新版「広島の木を見にいく―被爆樹木が見る未来」のご案内
広島の市井の歴史と被爆の実相を学ぶ
「物言わず、ただそこに在るだけ」──そう思っていた樹木が、実は平和の象徴であり、被爆の証言者でもあることを知ったのは、ドキュメンタリー作家・石田優子さんの著書『広島の木に会いにいく』を読んでからでした。
原爆で瀕死の傷を負いながら(ときに2世、3世と命を繋ぎ)生き続けるその姿は、被ばくした人たちに生きる希望を、命を落とした人たちには祠として安息の場を与えてきました。その体には、一体どんな傷痕と記憶が刻まれているのでしょうか。
本書は、一つひとつの被爆樹木が持つ物語と、それを守り育んできた人々の営みを丁寧に取材し、まとめた良書です。2015年の初版から10年を経て、全面的に改稿し写真を追加した新版が、今年6月に出版されました。平易な優しい言葉で綴られており、「広島」を知る入門書としてもおすすめです。
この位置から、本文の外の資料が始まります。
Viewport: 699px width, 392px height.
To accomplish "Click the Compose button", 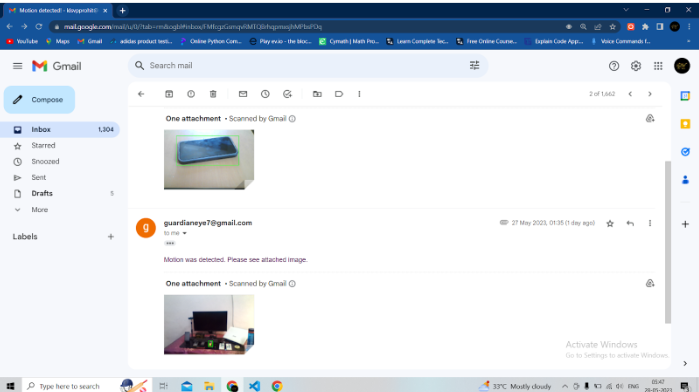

戦後・被爆80年。戦争・被爆体験を語ってくださる方はとても少なくなりました。記憶を受け継ぎ、伝えていく世代である私たちには、真実に向き合う力(知る力)と想像力がこれまで以上に求められています。
自ら語ることのない被爆樹木に向き合うのも同じこと。私たちが意識して目と耳を開き、学び、想像力を働かせなければ、その記憶を知ることはできません。そんな取材対象にじっくりと時間をかけて向き合い、自問自答を重ねて紡がれた石田さんの言葉には、知る力と想像力を広げるヒントが散りばめられています。
被爆樹木のことを知り、大切に守っていくことは、広島の市井の歴史や被爆の実相を学ぶこと。平和な世界をつくること。そう教えてくれた本書が多くの方の手に届きますように。
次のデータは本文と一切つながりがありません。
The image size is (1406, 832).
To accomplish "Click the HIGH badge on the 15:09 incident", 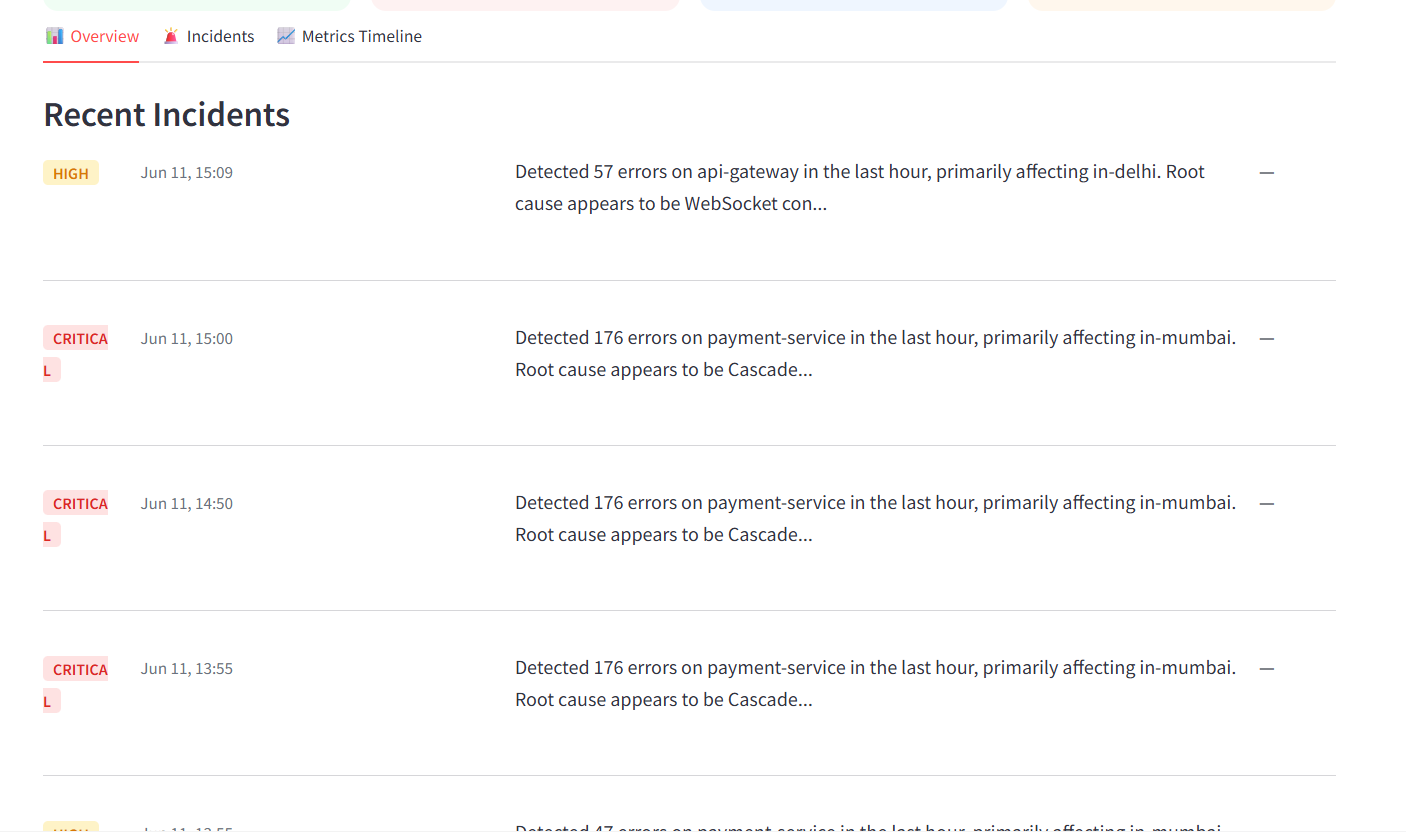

そして、本書を読んだ後には「広島の木に会いにいく」ことはもちろん、石田さんが監督したドキュメンタリー映画『はだしのゲンが見たヒロシマ』もぜひご覧ください。漫画『はだしのゲン』の作者・中沢啓治さんが、自身の被爆体験とゲンに込めた思いを語る作品です。誇張や演出なく、中沢さんの思いを丁寧に伝えたい、そんな石田さんの真摯な姿勢がこの映画にも貫かれています。